Infertility can be a very lonely journey, and especially so when your spouse is a coach. There are a lot of appointments on your own, a lot of injecting medicine on your own, a lot hopes and a lot of what ifs, and many many unknowns.
For us, we didn’t come out on the other side with a baby. Even though I had names picked out, I was too afraid to speak them out loud. But they were there, in my heart, waiting. Instead, we jokingly discussed the “kids” as we awaited our test results.
I was so thankful to have my husband walk through this with me. There was no one more perfect for this moment in time. And even more thankful for my faith in God. But I have to say otherwise, I felt utterly alone.
Alone when someone said, “Don’t give up.”
When do I face reality?
Alone when someone said, “We went through the same thing and God finally blessed us.”
Was I not blessed?
Alone when someone prayed over us that they believed God for a child, even when we didn’t.
I guess we had accepted the outcome, but others had not.
Alone when the obvious solution was, “Have you thought about adopting?”
As if this was a soothing response to simply move on to the next thing, while you’re in the middle of this thing.
All that to say, for those of us with unanswered prayers, with my whole heart I believe God is still faithful. And not only that, it is okay to walk fully in the freedom of his will, even if it’s not what we thought it was going to be. And also when it’s not what others thought it would or should be.

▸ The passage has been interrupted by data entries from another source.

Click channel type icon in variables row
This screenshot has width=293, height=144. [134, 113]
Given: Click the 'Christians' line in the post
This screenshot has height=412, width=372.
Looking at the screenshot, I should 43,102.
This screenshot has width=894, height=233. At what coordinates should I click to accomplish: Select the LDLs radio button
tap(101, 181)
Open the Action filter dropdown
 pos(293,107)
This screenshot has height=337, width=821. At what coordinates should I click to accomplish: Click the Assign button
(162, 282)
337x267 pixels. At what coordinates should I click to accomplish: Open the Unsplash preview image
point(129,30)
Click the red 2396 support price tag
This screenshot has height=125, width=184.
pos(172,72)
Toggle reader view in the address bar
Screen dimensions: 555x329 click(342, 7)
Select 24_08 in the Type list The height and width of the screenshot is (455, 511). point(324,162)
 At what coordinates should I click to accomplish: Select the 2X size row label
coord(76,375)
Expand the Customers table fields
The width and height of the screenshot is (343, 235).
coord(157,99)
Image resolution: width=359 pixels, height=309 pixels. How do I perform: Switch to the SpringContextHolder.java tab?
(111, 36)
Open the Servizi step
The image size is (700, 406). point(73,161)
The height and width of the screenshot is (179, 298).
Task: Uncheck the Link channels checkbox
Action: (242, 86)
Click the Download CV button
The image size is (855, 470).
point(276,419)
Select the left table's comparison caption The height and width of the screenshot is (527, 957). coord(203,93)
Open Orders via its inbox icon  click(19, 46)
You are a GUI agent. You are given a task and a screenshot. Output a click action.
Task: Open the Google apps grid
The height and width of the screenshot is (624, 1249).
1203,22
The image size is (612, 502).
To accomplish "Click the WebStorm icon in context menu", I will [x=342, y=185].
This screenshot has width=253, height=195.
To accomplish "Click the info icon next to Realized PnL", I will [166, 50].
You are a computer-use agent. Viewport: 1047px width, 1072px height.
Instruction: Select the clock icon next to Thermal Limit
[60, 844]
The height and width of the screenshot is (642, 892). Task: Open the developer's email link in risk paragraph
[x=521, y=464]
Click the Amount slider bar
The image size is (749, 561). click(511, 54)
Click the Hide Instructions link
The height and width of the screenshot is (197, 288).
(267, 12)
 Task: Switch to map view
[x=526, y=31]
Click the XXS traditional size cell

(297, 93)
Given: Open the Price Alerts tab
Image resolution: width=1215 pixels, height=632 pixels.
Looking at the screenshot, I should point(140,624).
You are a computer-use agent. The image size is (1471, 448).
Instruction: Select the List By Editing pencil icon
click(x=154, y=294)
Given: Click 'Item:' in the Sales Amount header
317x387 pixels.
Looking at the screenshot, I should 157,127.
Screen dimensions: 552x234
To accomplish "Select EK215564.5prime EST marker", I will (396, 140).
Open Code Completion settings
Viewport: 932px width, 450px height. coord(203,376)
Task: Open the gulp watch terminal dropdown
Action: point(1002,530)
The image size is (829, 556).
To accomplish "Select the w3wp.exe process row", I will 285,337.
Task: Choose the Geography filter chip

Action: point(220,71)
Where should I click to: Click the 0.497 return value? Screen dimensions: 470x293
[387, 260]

My husband told me, “We are not going through this for ourselves; God will use this for us to minister to someone else.”
However, in the midst of it all and especially when you hit the end of the road, I felt invisible. And you may feel invisible, too.
Be sure to feel all the feels. I can’t stress that enough. Feel everything and feel it deeply. It’s only then you can begin to heal.
You may not make it through the get togethers. And others will give you their advice and their story and you will look at them completely dumbfounded as if they heard nothing of what you’ve shared. And then you’ll stop sharing because…well, no one gets it. And you’ll feel completely alone. Even alone in your marriage.
And it’s then that the gentle voice of God lets you know that there are certain depths of the soul that only he can tend to.
There will be moments you will just loose it over….nothing, and excuse yourself to try to keep it together.
Or you’ll stare out the window to just…breathe.
Or you have to look away when you see a pregnant woman or a sweet baby or the baby clothes section at the store.
Or your friend will hand you her new baby to hold and you just … try.
Feel all the feels anyway. You can’t heal or move on to what is next without doing so. And whatever that looks like and how much time it will take, it is okay … in every way. Our Lord may have natural, IVF, adopted children as part of your plan. And … he may not.
No matter what it is, take your heart and soul to him. Completely to him. He can handle it.
Someone who knew this journey as well, hugged me and just held on. And all she said was, “I know.”